For vector inquiries, the corpus is called embedding space. An embedding space is made up of all the vector fields in a search index that are filled with embeddings from the same embedding model. By mapping individual words, phrases, documents (for natural language processing), images, or other types of data into a representation made up of a vector of real numbers that represent a coordinate in a high-dimensional space, machine learning algorithms generate the embedding space. Similar objects are grouped together in this embedding space, whereas dissimilar items are grouped farther apart.
Documents discussing various dog species, for instance, would be grouped together in the embedding space. Documents regarding cats would be in the same neighborhood as those about dogs, but they would be farther apart. Cloud computing and other dissimilar ideas would be much farther away. The fundamental principle remains the same even though these embedding spaces are abstract in practice and lack clear, understandable meanings.
Search for the closest neighbors
In vector search, the search engine looks for vectors that are closest to the query vector by scanning the embedding space. This method is known as “nearest neighbor search.” Nearest neighbors aid in measuring how similar two items are to one another. A high vector similarity level suggests that the original data was comparable as well. The search engine reduces the search space by performing optimizations or using data structures and data partitioning to enable quick nearest neighbor searches. Every vector search method optimizes for least latency, maximum throughput, recall, and memory in a particular way for solving the closest neighbor problems. Similarity metrics offer the means of calculating distance in order to calculate similarity.
The following algorithms are currently supported by Azure AI Search:
One of the best ANN algorithms for high-recall, low-latency applications when the data distribution is unpredictable or subject to frequent changes is Hierarchical Navigable Small World (HNSW). It allows for an adjustable trade-off between search precision and computing cost by arranging high-dimensional data points into a hierarchical graph structure that facilitates quick and scalable similarity search. The approach uses the vector index size quota since it necessitates that all data points be stored in memory for quick random access.
Exhaustive K-nearest neighbors (KNN): Determines the separations between each data point and the query vector. Because of its high processing cost, it performs best on smaller datasets. This approach doesn’t employ the vector index size quota since it doesn’t require quick random access to data points. Nonetheless, the global collection of nearest neighbors is provided by this algorithm.
For details on how to specify the algorithm, vector profiles, and profile assignment for these algorithms, see Create a vector field.
After the index is constructed, it is impossible to modify the algorithm parameters that were used to establish it during index generation. Nonetheless, it is possible to change the settings that influence the query-time properties (efSearch).

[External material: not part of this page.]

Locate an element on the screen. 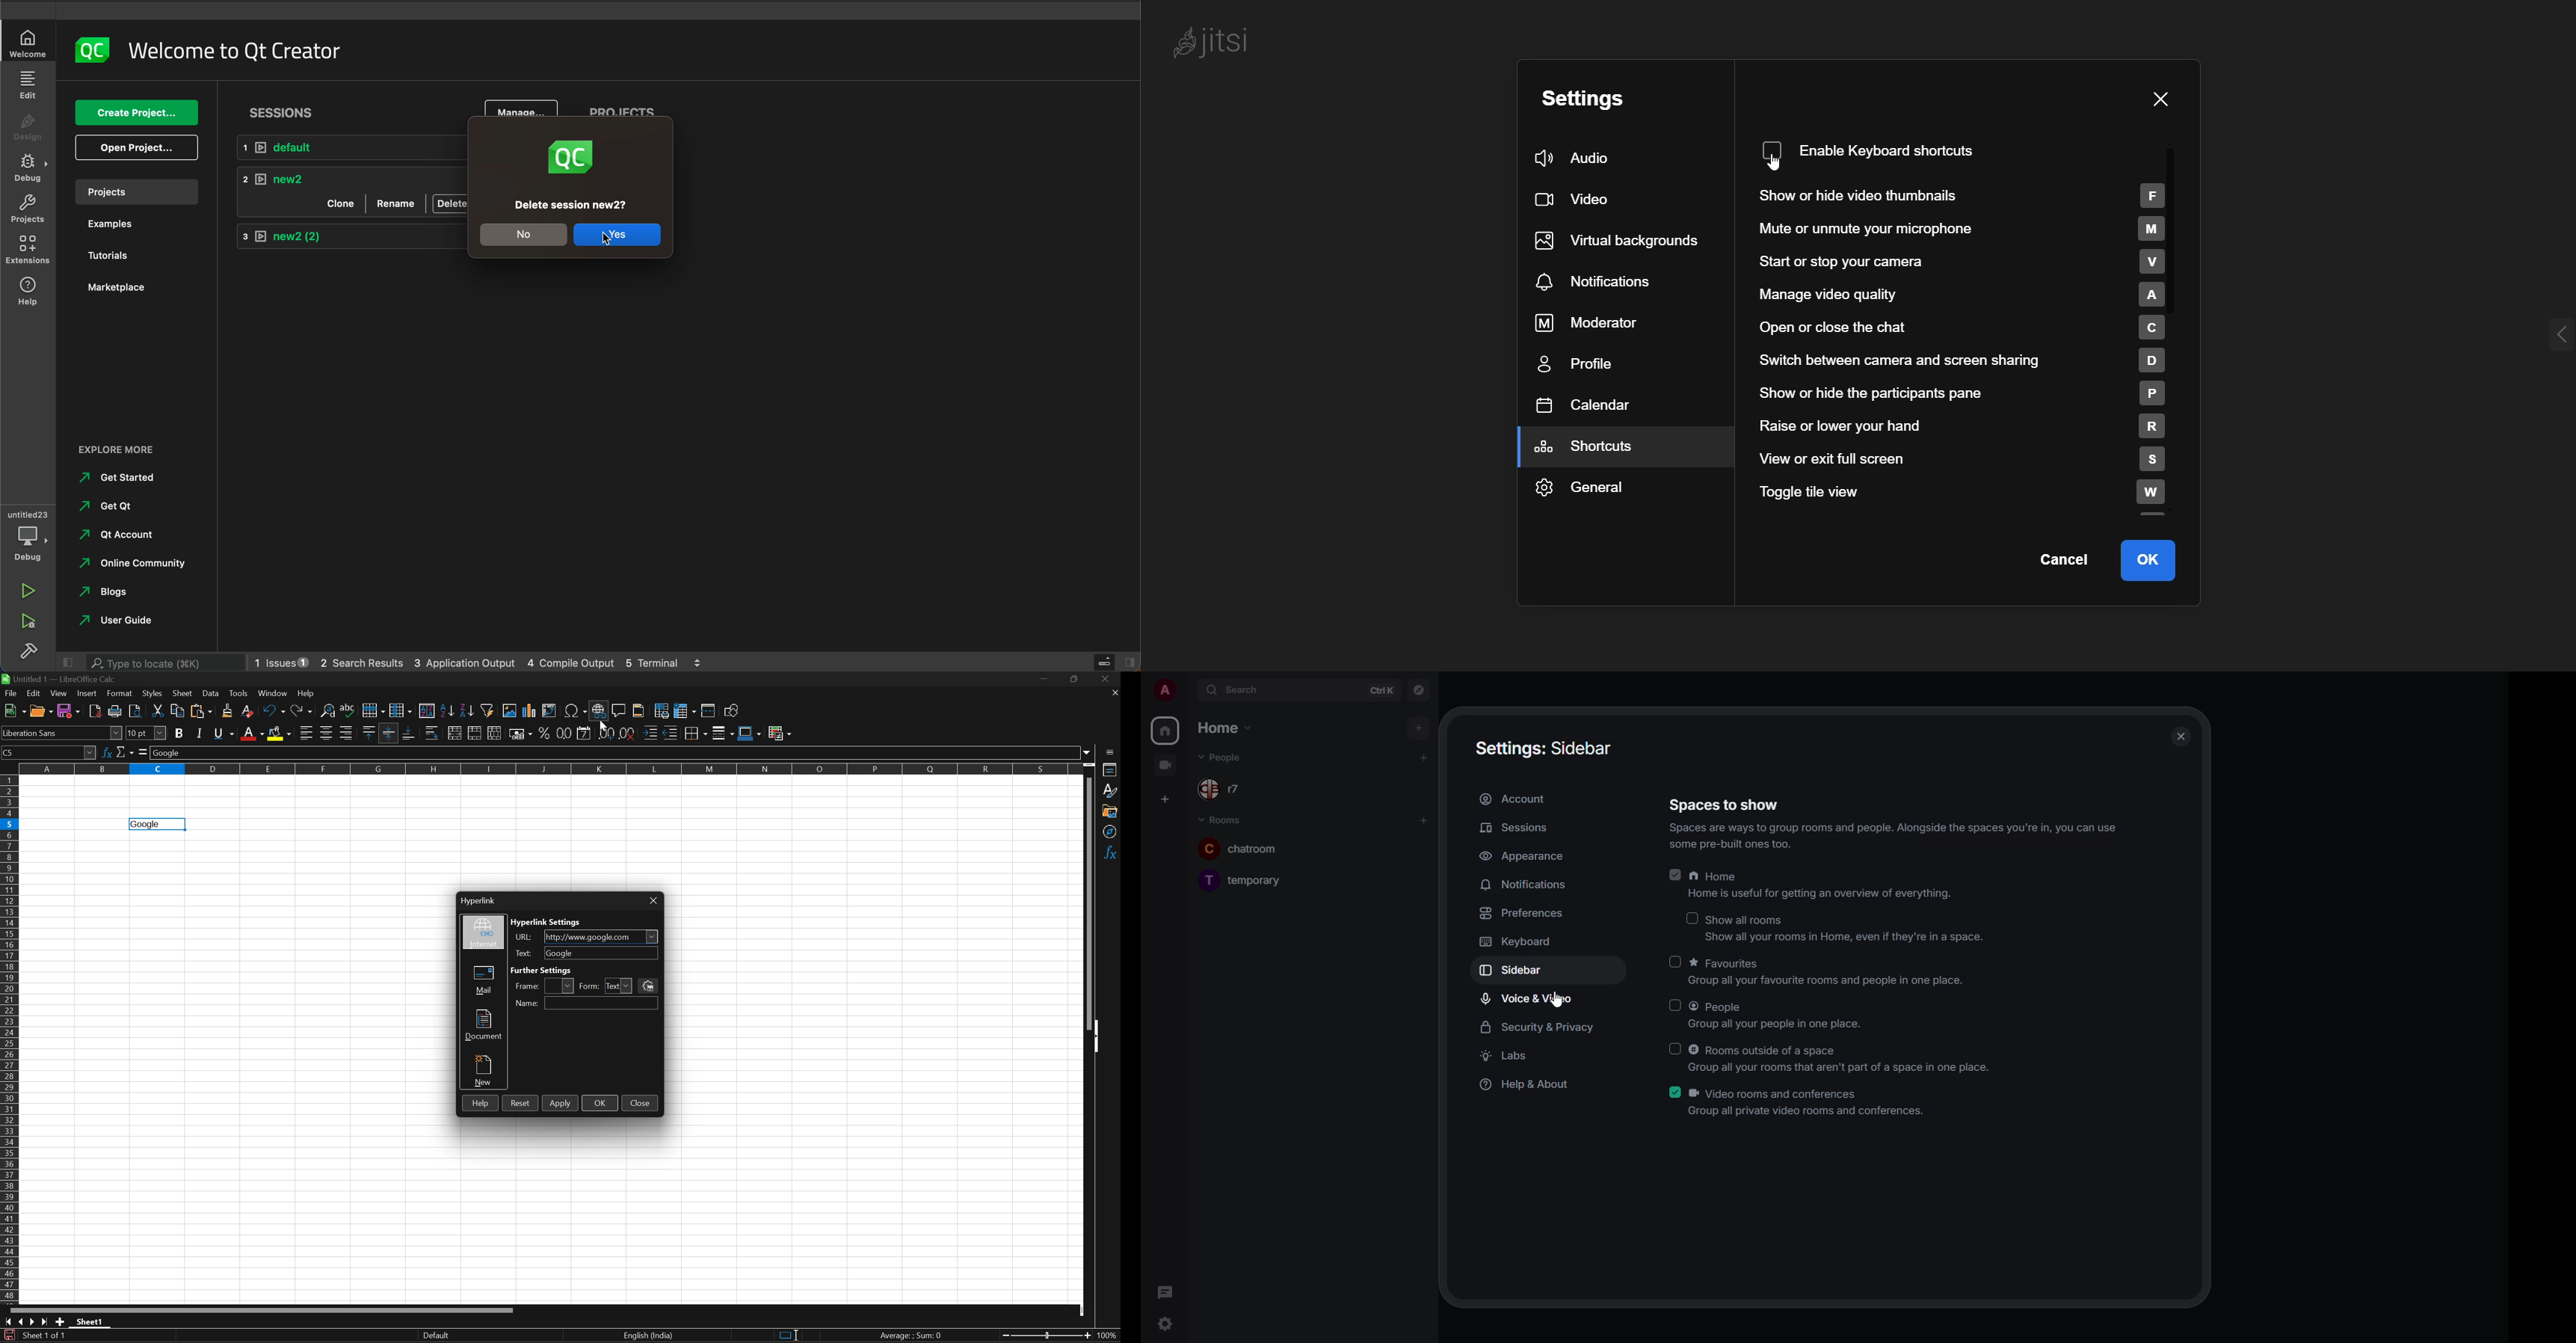  Headers and footers is located at coordinates (639, 710).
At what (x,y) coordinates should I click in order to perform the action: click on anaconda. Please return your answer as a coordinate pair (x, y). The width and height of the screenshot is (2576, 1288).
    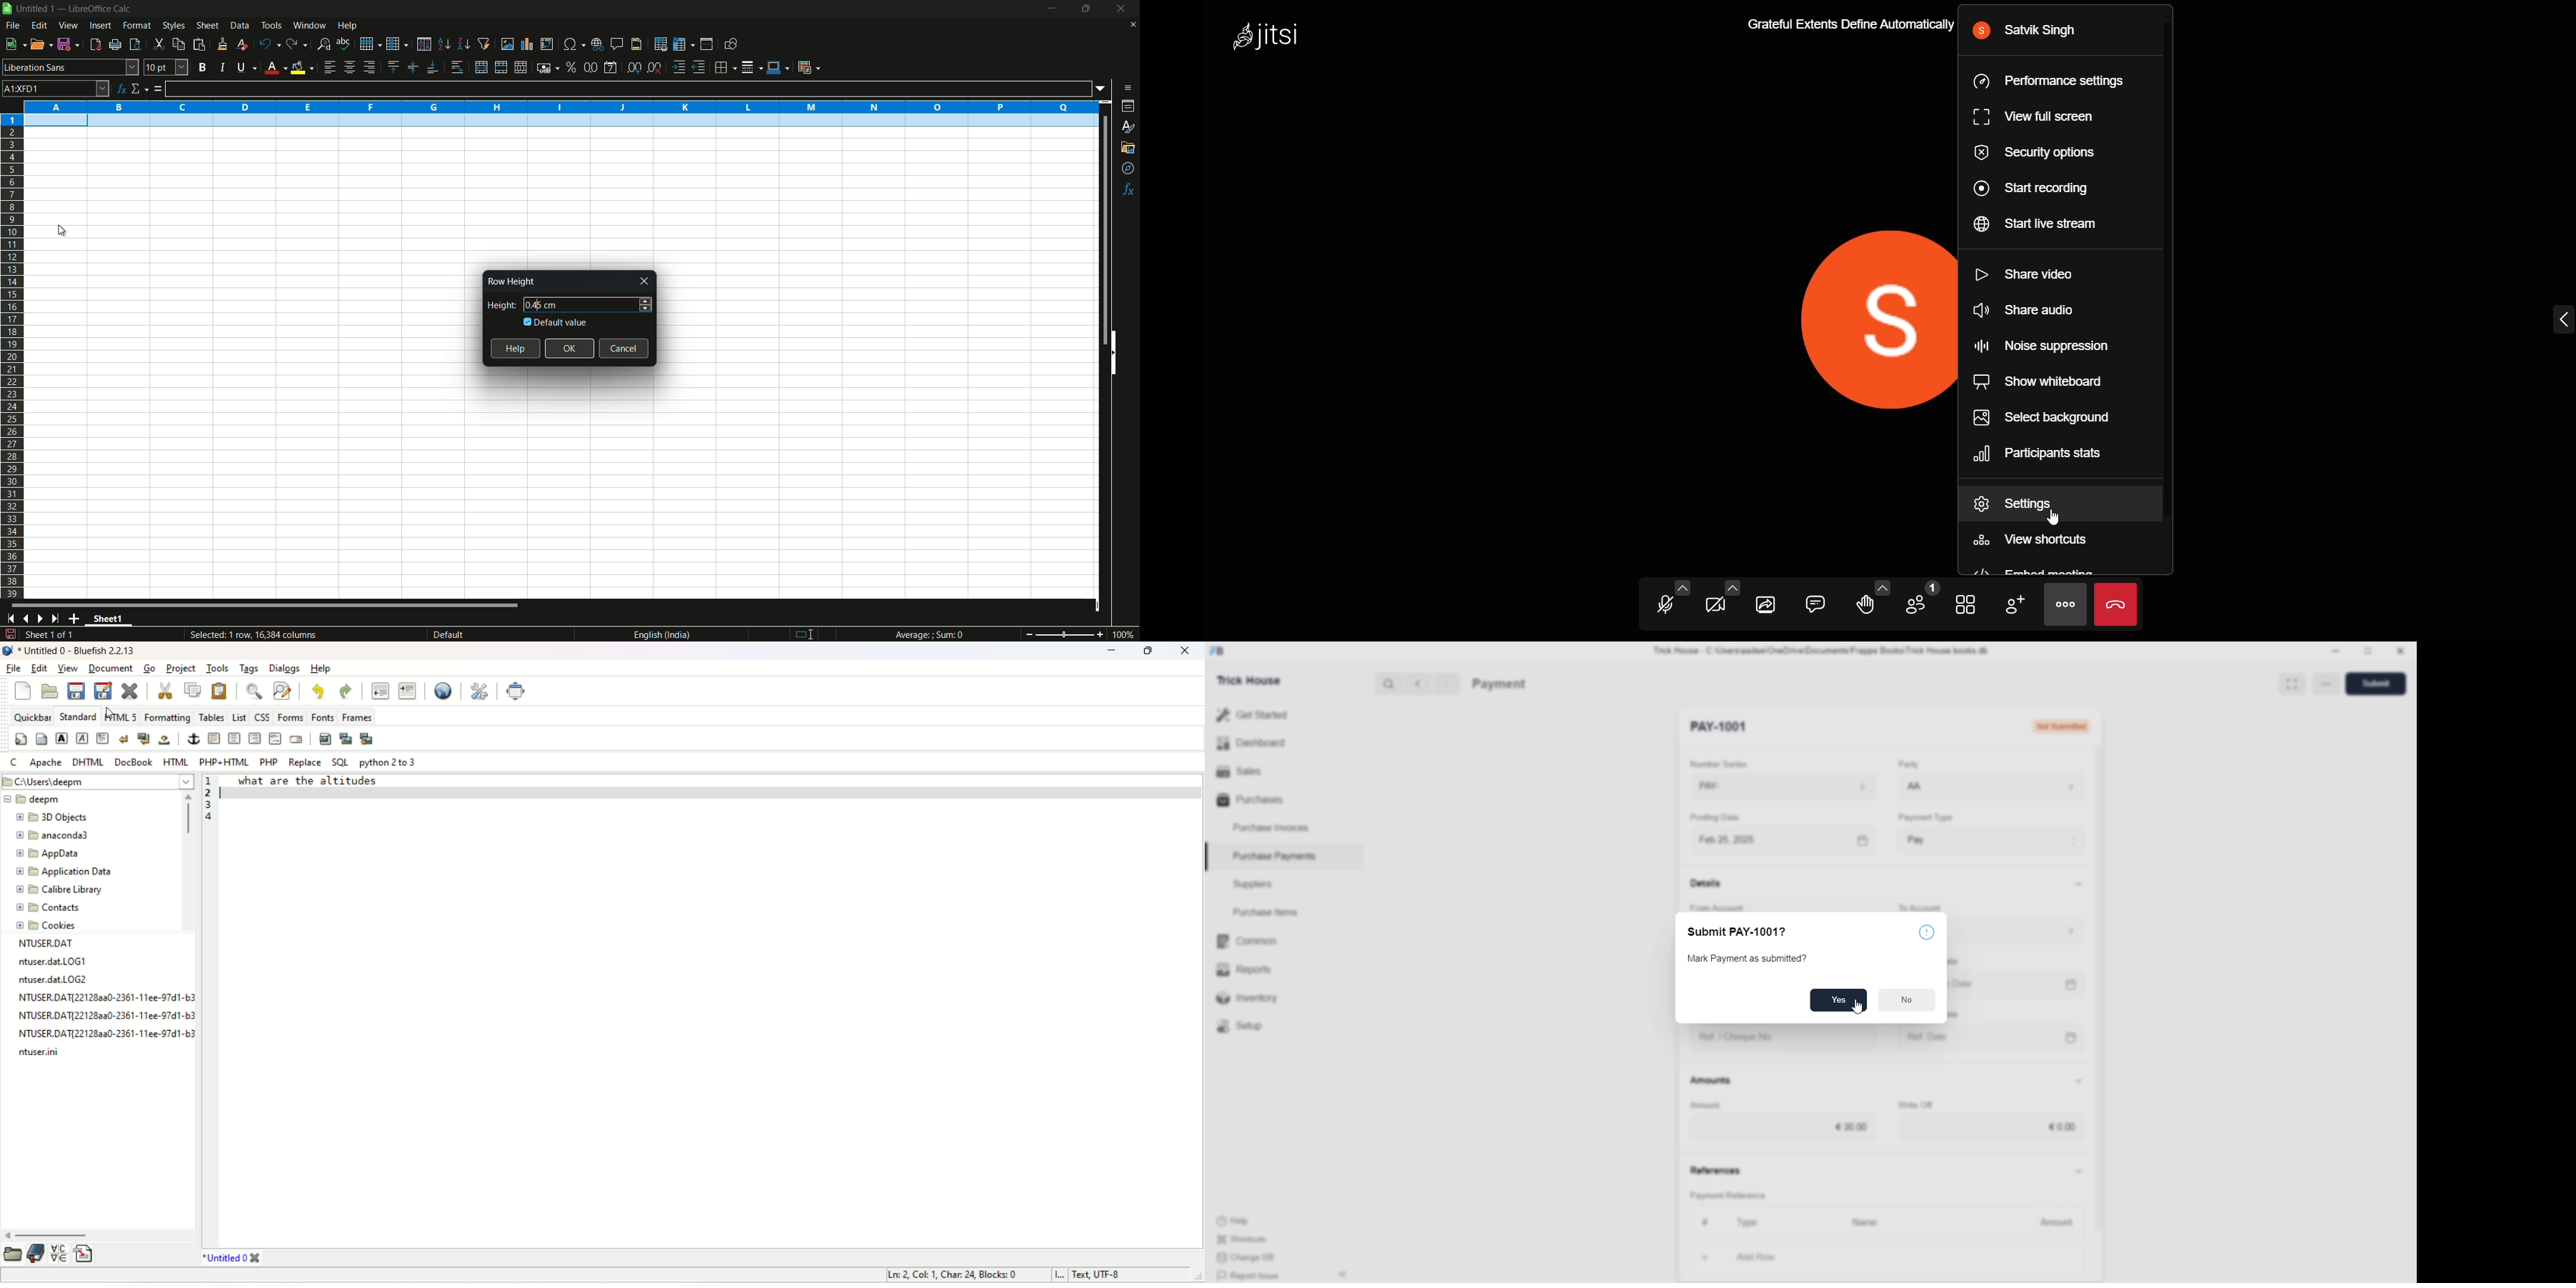
    Looking at the image, I should click on (53, 834).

Furthermore, with the query request parameter “exhaustive”: true, fields that define the HNSW algorithm also allow exhaustive KNN search. But the contrary isn’t true. You cannot use HNSW in a query that has a field indexed for exhaustiveKnn since there are no additional data structures that allow for effective search.
Nearest Neighbors, roughly
A class of techniques for locating matches in vector space is called approximate nearest neighbor (ANN) search. In order to speed up query processing, this family of algorithms uses various data structures or data partitioning techniques to drastically limit the search space.
In contemporary information retrieval applications, ANN algorithms are perfect for striking a balance between accuracy and efficiency since they provide scalable and faster retrieval of approximate nearest neighbors at the expense of some precision. You can fine-tune your algorithm’s parameters to meet your search application’s memory, disk footprint, recall, and latency needs.
HNSW is used by Azure AI Search’s ANN algorithm.